--- Start INFORMATION GIVEN ---

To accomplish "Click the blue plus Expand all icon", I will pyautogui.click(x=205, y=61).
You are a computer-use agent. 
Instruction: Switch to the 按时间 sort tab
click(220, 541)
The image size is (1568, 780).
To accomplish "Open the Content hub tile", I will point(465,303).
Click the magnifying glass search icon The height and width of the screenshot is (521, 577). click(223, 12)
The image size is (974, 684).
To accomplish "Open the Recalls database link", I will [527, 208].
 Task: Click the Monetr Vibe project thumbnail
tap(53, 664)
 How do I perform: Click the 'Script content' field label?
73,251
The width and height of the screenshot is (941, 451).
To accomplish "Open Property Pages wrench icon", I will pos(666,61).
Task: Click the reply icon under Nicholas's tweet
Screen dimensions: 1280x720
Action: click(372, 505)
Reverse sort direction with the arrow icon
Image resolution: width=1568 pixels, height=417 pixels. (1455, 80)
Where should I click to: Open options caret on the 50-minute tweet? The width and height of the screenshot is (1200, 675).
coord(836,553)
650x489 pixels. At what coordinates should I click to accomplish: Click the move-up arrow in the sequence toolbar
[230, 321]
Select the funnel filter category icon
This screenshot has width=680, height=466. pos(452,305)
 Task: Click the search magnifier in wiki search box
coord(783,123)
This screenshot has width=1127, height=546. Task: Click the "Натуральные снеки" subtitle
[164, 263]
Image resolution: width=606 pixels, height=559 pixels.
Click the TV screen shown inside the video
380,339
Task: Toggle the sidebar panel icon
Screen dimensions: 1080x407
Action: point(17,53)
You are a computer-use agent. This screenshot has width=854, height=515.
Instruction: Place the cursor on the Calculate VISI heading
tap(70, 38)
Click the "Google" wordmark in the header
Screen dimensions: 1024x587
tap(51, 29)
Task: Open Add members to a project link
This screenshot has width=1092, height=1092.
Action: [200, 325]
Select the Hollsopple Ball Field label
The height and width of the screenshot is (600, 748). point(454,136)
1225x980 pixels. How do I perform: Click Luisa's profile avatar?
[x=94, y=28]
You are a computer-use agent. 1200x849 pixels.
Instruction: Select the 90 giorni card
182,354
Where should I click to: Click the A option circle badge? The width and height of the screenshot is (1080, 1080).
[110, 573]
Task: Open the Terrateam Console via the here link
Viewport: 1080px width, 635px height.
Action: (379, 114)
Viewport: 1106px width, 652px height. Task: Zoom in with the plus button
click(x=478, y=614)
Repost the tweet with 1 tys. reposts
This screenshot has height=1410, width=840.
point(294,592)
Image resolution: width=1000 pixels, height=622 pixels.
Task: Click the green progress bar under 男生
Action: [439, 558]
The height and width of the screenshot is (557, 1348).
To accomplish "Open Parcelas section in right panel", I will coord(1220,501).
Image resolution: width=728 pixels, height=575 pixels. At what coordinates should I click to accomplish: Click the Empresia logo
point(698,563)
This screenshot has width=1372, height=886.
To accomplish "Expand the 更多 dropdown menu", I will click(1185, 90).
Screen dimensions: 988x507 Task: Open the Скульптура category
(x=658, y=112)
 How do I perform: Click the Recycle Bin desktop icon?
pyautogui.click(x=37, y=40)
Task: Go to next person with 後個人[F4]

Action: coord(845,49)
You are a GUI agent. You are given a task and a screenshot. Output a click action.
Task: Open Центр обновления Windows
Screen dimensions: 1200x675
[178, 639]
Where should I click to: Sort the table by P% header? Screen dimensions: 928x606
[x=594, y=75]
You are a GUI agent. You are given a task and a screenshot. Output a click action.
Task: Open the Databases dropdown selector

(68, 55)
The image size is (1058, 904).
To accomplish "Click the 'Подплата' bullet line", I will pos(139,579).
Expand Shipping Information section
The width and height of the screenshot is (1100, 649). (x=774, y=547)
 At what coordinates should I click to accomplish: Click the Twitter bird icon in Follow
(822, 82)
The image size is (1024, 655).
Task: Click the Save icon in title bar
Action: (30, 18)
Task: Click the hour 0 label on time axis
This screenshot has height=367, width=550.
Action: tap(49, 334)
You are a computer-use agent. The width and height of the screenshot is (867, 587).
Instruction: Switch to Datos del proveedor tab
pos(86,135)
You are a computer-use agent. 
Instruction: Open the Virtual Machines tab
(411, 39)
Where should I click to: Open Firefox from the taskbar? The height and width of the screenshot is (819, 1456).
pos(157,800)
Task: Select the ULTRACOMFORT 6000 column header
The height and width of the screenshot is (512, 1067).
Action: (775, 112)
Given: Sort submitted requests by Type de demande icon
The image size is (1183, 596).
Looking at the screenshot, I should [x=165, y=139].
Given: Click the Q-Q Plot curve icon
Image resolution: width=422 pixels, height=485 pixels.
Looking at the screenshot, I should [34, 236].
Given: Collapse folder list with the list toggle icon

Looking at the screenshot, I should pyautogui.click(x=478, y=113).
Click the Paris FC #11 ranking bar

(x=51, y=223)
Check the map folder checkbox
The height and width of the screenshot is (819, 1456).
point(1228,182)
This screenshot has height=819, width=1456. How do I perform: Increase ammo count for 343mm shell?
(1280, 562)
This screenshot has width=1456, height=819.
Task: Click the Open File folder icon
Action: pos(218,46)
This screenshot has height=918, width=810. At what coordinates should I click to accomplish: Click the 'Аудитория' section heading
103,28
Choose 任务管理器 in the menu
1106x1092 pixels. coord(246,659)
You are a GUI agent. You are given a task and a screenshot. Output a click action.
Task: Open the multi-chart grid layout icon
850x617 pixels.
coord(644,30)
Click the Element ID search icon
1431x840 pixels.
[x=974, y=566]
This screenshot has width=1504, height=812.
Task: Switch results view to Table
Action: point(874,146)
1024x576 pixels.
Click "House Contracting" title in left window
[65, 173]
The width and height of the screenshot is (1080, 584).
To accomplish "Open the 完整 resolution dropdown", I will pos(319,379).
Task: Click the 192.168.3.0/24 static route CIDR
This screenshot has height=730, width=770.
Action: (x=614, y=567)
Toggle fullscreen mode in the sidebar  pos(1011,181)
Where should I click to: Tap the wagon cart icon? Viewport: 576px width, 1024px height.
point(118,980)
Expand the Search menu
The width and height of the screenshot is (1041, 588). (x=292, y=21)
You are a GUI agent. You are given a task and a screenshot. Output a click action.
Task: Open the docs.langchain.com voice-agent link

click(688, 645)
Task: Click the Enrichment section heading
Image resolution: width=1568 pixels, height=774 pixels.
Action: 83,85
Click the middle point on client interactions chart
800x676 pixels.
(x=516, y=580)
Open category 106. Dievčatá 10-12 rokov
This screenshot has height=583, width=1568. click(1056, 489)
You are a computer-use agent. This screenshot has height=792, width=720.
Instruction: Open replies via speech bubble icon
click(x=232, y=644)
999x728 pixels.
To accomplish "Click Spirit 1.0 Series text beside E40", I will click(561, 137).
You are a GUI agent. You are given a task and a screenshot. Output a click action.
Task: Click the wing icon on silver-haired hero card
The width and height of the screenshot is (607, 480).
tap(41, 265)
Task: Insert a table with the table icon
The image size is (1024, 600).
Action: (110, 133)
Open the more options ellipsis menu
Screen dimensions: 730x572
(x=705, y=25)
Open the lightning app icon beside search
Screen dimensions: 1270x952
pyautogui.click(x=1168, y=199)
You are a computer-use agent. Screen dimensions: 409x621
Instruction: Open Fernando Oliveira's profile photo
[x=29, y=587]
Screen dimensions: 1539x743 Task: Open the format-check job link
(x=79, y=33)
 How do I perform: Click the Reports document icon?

--- End INFORMATION GIVEN ---

**GIVEN TASK**
Retype every one of the records above word for word, from the first to the last.

**TASK RESPONSE**
To accomplish "Click the blue plus Expand all icon", I will pyautogui.click(x=205, y=61).
You are a computer-use agent. 
Instruction: Switch to the 按时间 sort tab
click(220, 541)
The image size is (1568, 780).
To accomplish "Open the Content hub tile", I will point(465,303).
Click the magnifying glass search icon The height and width of the screenshot is (521, 577). click(223, 12)
The image size is (974, 684).
To accomplish "Open the Recalls database link", I will [527, 208].
 Task: Click the Monetr Vibe project thumbnail
tap(53, 664)
 How do I perform: Click the 'Script content' field label?
73,251
The width and height of the screenshot is (941, 451).
To accomplish "Open Property Pages wrench icon", I will pos(666,61).
Task: Click the reply icon under Nicholas's tweet
Screen dimensions: 1280x720
Action: click(372, 505)
Reverse sort direction with the arrow icon
Image resolution: width=1568 pixels, height=417 pixels. (1455, 80)
Where should I click to: Open options caret on the 50-minute tweet? The width and height of the screenshot is (1200, 675).
coord(836,553)
650x489 pixels. At what coordinates should I click to accomplish: Click the move-up arrow in the sequence toolbar
[230, 321]
Select the funnel filter category icon
This screenshot has width=680, height=466. pos(452,305)
 Task: Click the search magnifier in wiki search box
coord(783,123)
This screenshot has width=1127, height=546. Task: Click the "Натуральные снеки" subtitle
[164, 263]
Image resolution: width=606 pixels, height=559 pixels.
Click the TV screen shown inside the video
380,339
Task: Toggle the sidebar panel icon
Screen dimensions: 1080x407
Action: point(17,53)
You are a computer-use agent. This screenshot has width=854, height=515.
Instruction: Place the cursor on the Calculate VISI heading
tap(70, 38)
Click the "Google" wordmark in the header
Screen dimensions: 1024x587
tap(51, 29)
Task: Open Add members to a project link
This screenshot has width=1092, height=1092.
Action: [200, 325]
Select the Hollsopple Ball Field label
The height and width of the screenshot is (600, 748). point(454,136)
1225x980 pixels. How do I perform: Click Luisa's profile avatar?
[x=94, y=28]
You are a computer-use agent. 1200x849 pixels.
Instruction: Select the 90 giorni card
182,354
Where should I click to: Click the A option circle badge? The width and height of the screenshot is (1080, 1080).
[110, 573]
Task: Open the Terrateam Console via the here link
Viewport: 1080px width, 635px height.
Action: (379, 114)
Viewport: 1106px width, 652px height. Task: Zoom in with the plus button
click(x=478, y=614)
Repost the tweet with 1 tys. reposts
This screenshot has height=1410, width=840.
point(294,592)
Image resolution: width=1000 pixels, height=622 pixels.
Task: Click the green progress bar under 男生
Action: [439, 558]
The height and width of the screenshot is (557, 1348).
To accomplish "Open Parcelas section in right panel", I will coord(1220,501).
Image resolution: width=728 pixels, height=575 pixels. At what coordinates should I click to accomplish: Click the Empresia logo
point(698,563)
This screenshot has width=1372, height=886.
To accomplish "Expand the 更多 dropdown menu", I will click(1185, 90).
Screen dimensions: 988x507 Task: Open the Скульптура category
(x=658, y=112)
 How do I perform: Click the Recycle Bin desktop icon?
pyautogui.click(x=37, y=40)
Task: Go to next person with 後個人[F4]

Action: coord(845,49)
You are a GUI agent. You are given a task and a screenshot. Output a click action.
Task: Open Центр обновления Windows
Screen dimensions: 1200x675
[178, 639]
Where should I click to: Sort the table by P% header? Screen dimensions: 928x606
[x=594, y=75]
You are a GUI agent. You are given a task and a screenshot. Output a click action.
Task: Open the Databases dropdown selector

(68, 55)
The image size is (1058, 904).
To accomplish "Click the 'Подплата' bullet line", I will pos(139,579).
Expand Shipping Information section
The width and height of the screenshot is (1100, 649). (x=774, y=547)
 At what coordinates should I click to accomplish: Click the Twitter bird icon in Follow
(822, 82)
The image size is (1024, 655).
Task: Click the Save icon in title bar
Action: (30, 18)
Task: Click the hour 0 label on time axis
This screenshot has height=367, width=550.
Action: tap(49, 334)
You are a computer-use agent. The width and height of the screenshot is (867, 587).
Instruction: Switch to Datos del proveedor tab
pos(86,135)
You are a computer-use agent. 
Instruction: Open the Virtual Machines tab
(411, 39)
Where should I click to: Open Firefox from the taskbar? The height and width of the screenshot is (819, 1456).
pos(157,800)
Task: Select the ULTRACOMFORT 6000 column header
The height and width of the screenshot is (512, 1067).
Action: (775, 112)
Given: Sort submitted requests by Type de demande icon
The image size is (1183, 596).
Looking at the screenshot, I should [x=165, y=139].
Given: Click the Q-Q Plot curve icon
Image resolution: width=422 pixels, height=485 pixels.
Looking at the screenshot, I should [34, 236].
Given: Collapse folder list with the list toggle icon

Looking at the screenshot, I should pyautogui.click(x=478, y=113).
Click the Paris FC #11 ranking bar

(x=51, y=223)
Check the map folder checkbox
The height and width of the screenshot is (819, 1456).
point(1228,182)
This screenshot has height=819, width=1456. How do I perform: Increase ammo count for 343mm shell?
(1280, 562)
This screenshot has width=1456, height=819.
Task: Click the Open File folder icon
Action: pos(218,46)
This screenshot has height=918, width=810. At what coordinates should I click to accomplish: Click the 'Аудитория' section heading
103,28
Choose 任务管理器 in the menu
1106x1092 pixels. coord(246,659)
You are a GUI agent. You are given a task and a screenshot. Output a click action.
Task: Open the multi-chart grid layout icon
850x617 pixels.
coord(644,30)
Click the Element ID search icon
1431x840 pixels.
[x=974, y=566]
This screenshot has width=1504, height=812.
Task: Switch results view to Table
Action: point(874,146)
1024x576 pixels.
Click "House Contracting" title in left window
[65, 173]
The width and height of the screenshot is (1080, 584).
To accomplish "Open the 完整 resolution dropdown", I will pos(319,379).
Task: Click the 192.168.3.0/24 static route CIDR
This screenshot has height=730, width=770.
Action: (x=614, y=567)
Toggle fullscreen mode in the sidebar  pos(1011,181)
Where should I click to: Tap the wagon cart icon? Viewport: 576px width, 1024px height.
point(118,980)
Expand the Search menu
The width and height of the screenshot is (1041, 588). (x=292, y=21)
You are a GUI agent. You are given a task and a screenshot. Output a click action.
Task: Open the docs.langchain.com voice-agent link

click(688, 645)
Task: Click the Enrichment section heading
Image resolution: width=1568 pixels, height=774 pixels.
Action: 83,85
Click the middle point on client interactions chart
800x676 pixels.
(x=516, y=580)
Open category 106. Dievčatá 10-12 rokov
This screenshot has height=583, width=1568. click(1056, 489)
You are a computer-use agent. This screenshot has height=792, width=720.
Instruction: Open replies via speech bubble icon
click(x=232, y=644)
999x728 pixels.
To accomplish "Click Spirit 1.0 Series text beside E40", I will click(561, 137).
You are a GUI agent. You are given a task and a screenshot. Output a click action.
Task: Click the wing icon on silver-haired hero card
The width and height of the screenshot is (607, 480).
tap(41, 265)
Task: Insert a table with the table icon
The image size is (1024, 600).
Action: (110, 133)
Open the more options ellipsis menu
Screen dimensions: 730x572
(x=705, y=25)
Open the lightning app icon beside search
Screen dimensions: 1270x952
pyautogui.click(x=1168, y=199)
You are a computer-use agent. Screen dimensions: 409x621
Instruction: Open Fernando Oliveira's profile photo
[x=29, y=587]
Screen dimensions: 1539x743 Task: Open the format-check job link
(x=79, y=33)
 How do I perform: Click the Reports document icon?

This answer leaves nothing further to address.